Only one part of the listing is needed: the lines from the one with "Given: Click the third liker avatar in row" through the last line, copied exactly and free of pictures.

+++ EXCERPTED RECORDS

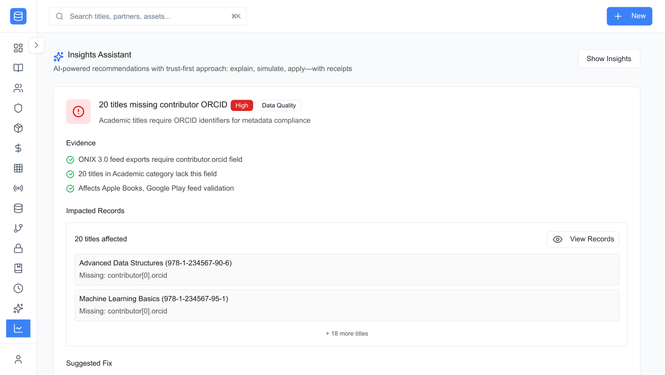Viewport: 665px width, 375px height.
Task: Open the account person icon at sidebar bottom
Action: 18,359
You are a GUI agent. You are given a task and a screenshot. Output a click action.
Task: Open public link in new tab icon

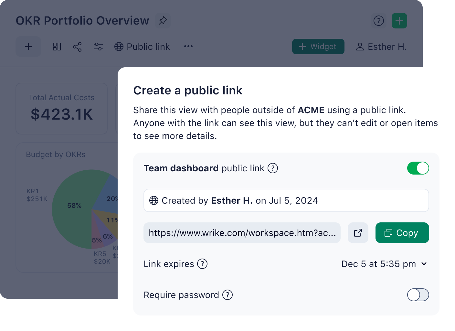click(x=358, y=233)
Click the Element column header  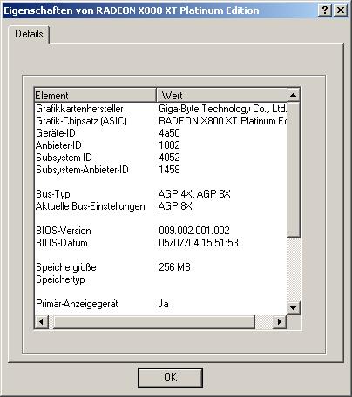click(x=95, y=95)
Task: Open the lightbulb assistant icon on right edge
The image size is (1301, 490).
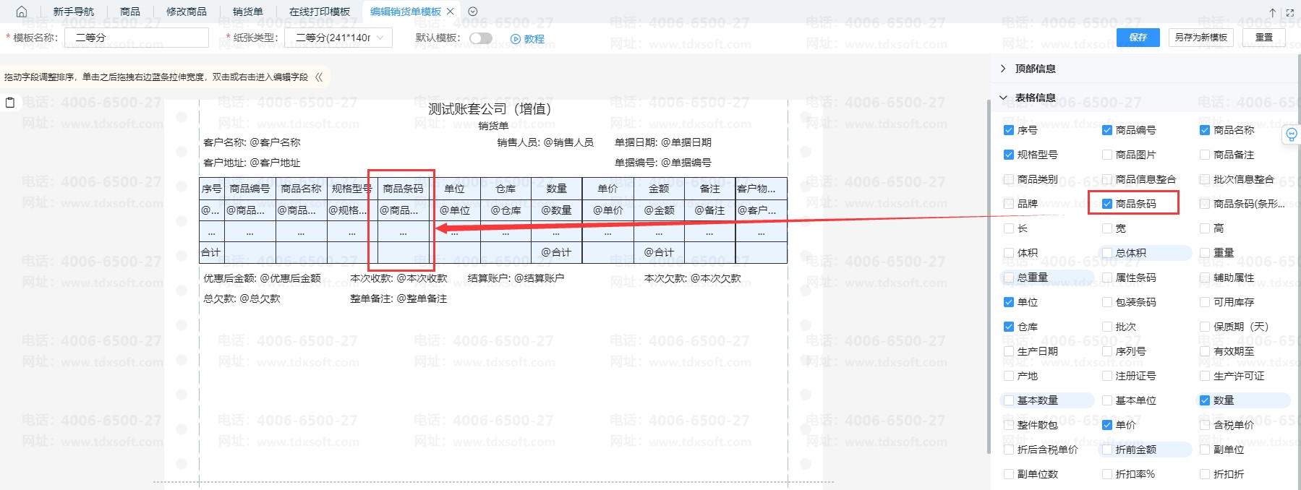Action: 1291,134
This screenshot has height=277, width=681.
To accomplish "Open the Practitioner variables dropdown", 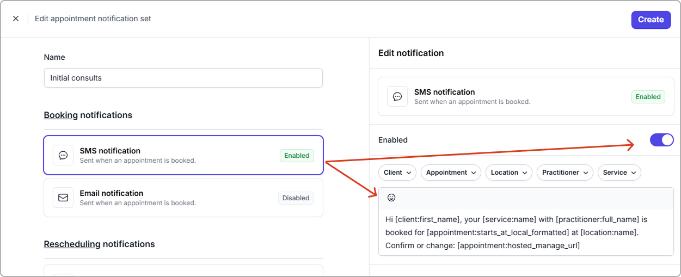I will [x=565, y=173].
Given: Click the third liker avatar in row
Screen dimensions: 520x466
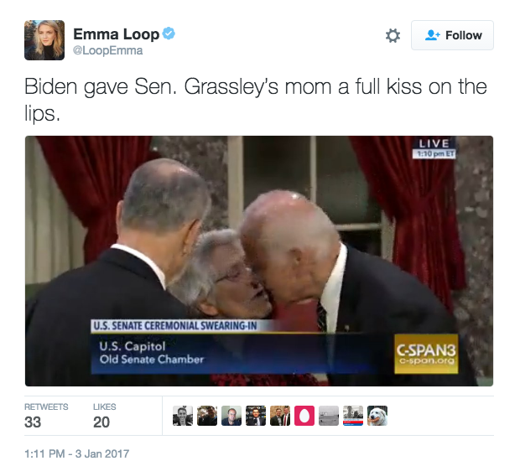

++++++

# TASK RESPONSE:
Given: Click the third liker avatar in row
Screen dimensions: 520x466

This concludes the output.